Marcelo llegó a su casa cerca de las 3.20 del lunes. Se cambió para irse a dormir y cuando se estaba acostando, escuchó a la hija de Alberto: “Uy, no, no puede ser, no puede ser, si se muere mi papá qué hago”. Marcelo se calzó bermudas y ojotas y se fue al fondo, a la casa de su amigo. Mientras le aconsejaba que respire profundo, que se relaje, que ya habían llamado a la ambulancia, llegaron tres chicas, dos amigas de la hija y su mamá. Todos habían llamado a la policía, a emergencias, al 911.

“Desde el 911 nos dijeron que llamemos a la ambulancia, pero a la vez nos dieron instrucciones para resucitarlo. Lo pusimos en altavoz e hicimos lo que nos decían. En el primer móvil policial llegó un muchacho que, primero informa la situación, después se saca el chaleco antibalas y se pone con nosotros a hacer masajes y tratar de resucitarlo. Pero él seguía sin respirar”, recuerda Marcelo. Mientras el policía estaba con su amigo, él se acercó a los demás agentes para pedir que apuren a la ambulancia. Desde la central le decían que ya va, que ya va. Los médicos llegaron a los diez, quince minutos. Lo empezaron a revisar por todos lados, pero Alberto ya no tenía signos vitales. Para Marcelo, cada uno de esos minutos, de esos “ya va, ya va”, fueron una eternidad.  

En algún momento, entre la llegada de forenses y PDI; entre familiares y amigos, uno de los médicos le dijo a Marcelo y a César que podrían haber estado antes, pero que no tenían la autorización porque no sabían si estaba o no la policía. Y sin patrullero no pueden entrar al barrio. También les dijo que se quedaran tranquilos: que de todos modos, Alberto tenía pocas chances porque fue un paro cardíaco fulminante. El velorio de Alberto comenzó a las 8 de la mañana y fue en la misma pieza donde murió, al fondo de lo de Marcelo. A las 12, su cuerpo partió al cementerio La Piedad.
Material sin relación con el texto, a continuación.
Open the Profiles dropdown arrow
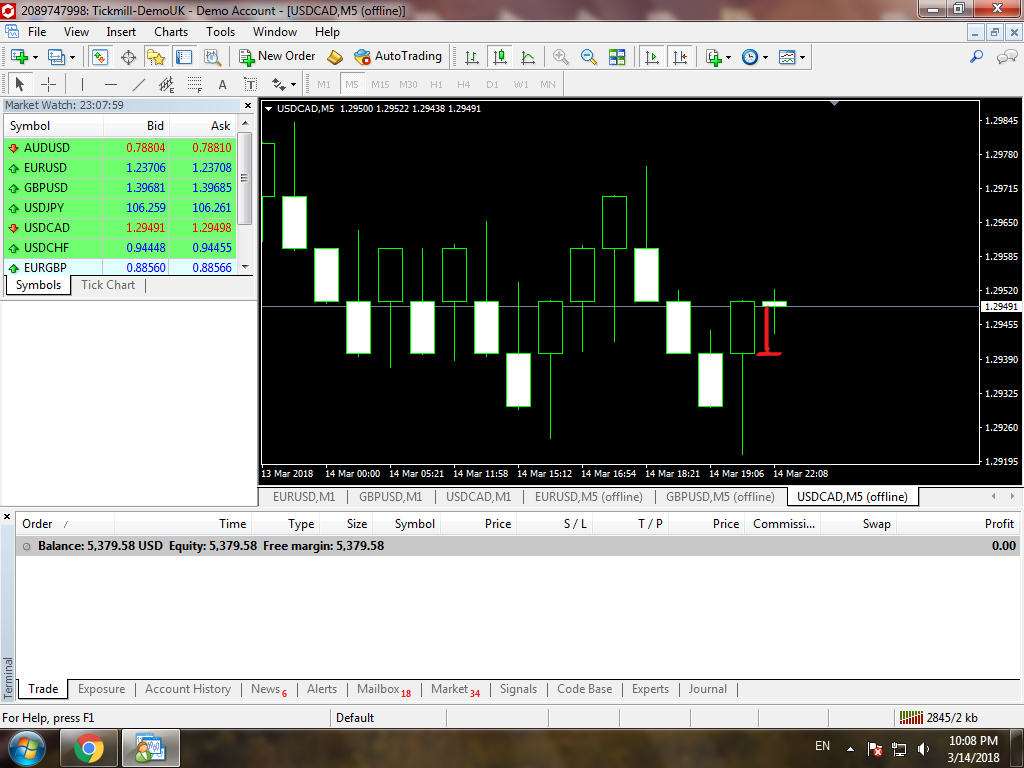Screen dimensions: 1024x768 [72, 58]
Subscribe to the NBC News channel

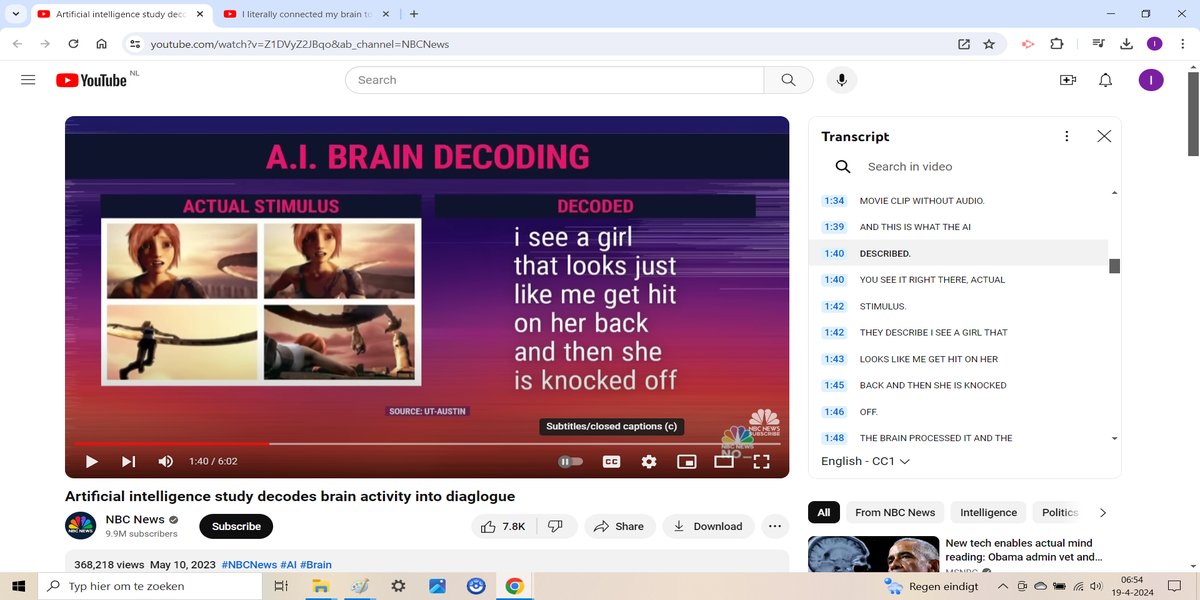click(x=236, y=526)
No hace mucho tiempo, la línea 126 del transporte urbano de pasajeros comenzó a llegar a Barrio Alvear. Fue una gestión de los vecinos a través del concejal Eduardo Toniolli, ya que, llegada la noche, todos los colectivos cambiaban su recorrido y varias cuadras de vecinos se quedaban sin poder ir o venir de su casa. En esa misma zona, donde sobran policías y gendarmes, faltan colectivos y las ambulancias no pueden entrar sin patrulleros, se junta la barra de Iriondo al 4000. Están ahí siempre que pinte, pero la fija es los sábados, cuando va René, el diariero, con El Eslabón bajo el brazo. Ese día es el de la picada, el guiso, la parrilla y cerveza infinitas. Todos los de la barra están en el barrio desde principios de los ‘60. El último en llegar había sido el Alberto, que cayó de la mano de César desde barrio Tío Rolo.
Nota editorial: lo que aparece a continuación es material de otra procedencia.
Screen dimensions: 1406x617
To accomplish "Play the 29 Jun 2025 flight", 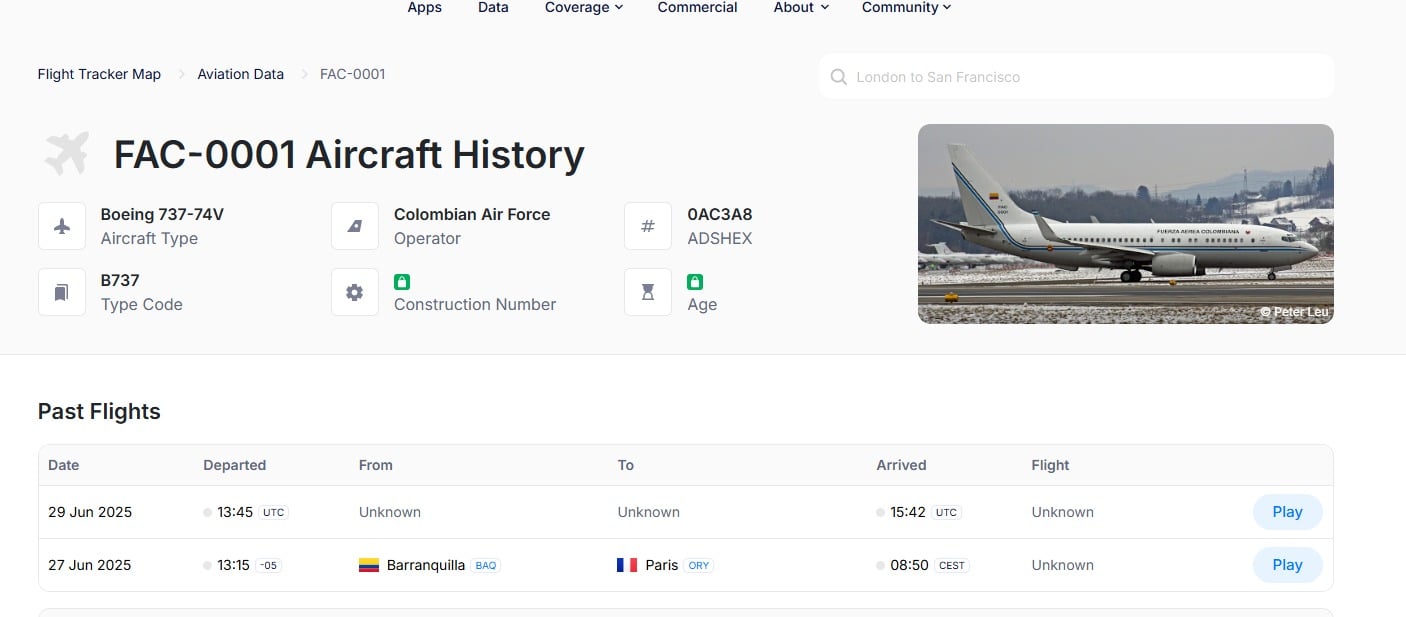I will [1287, 512].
Hasta ahora, todo fue previa: la previa a la llegada de este número del eslabón, de René, de una fija más pero con uno menos. Dice Marcelo que tienen aguante, que se siguen juntando, pero que hay una imagen que todavía los quiebra. Es el Pelusa, el perro peludo y pecoso del Alberto, que ahora ladra poco, apenas sale, los mira a todos y se vuelve para adentro.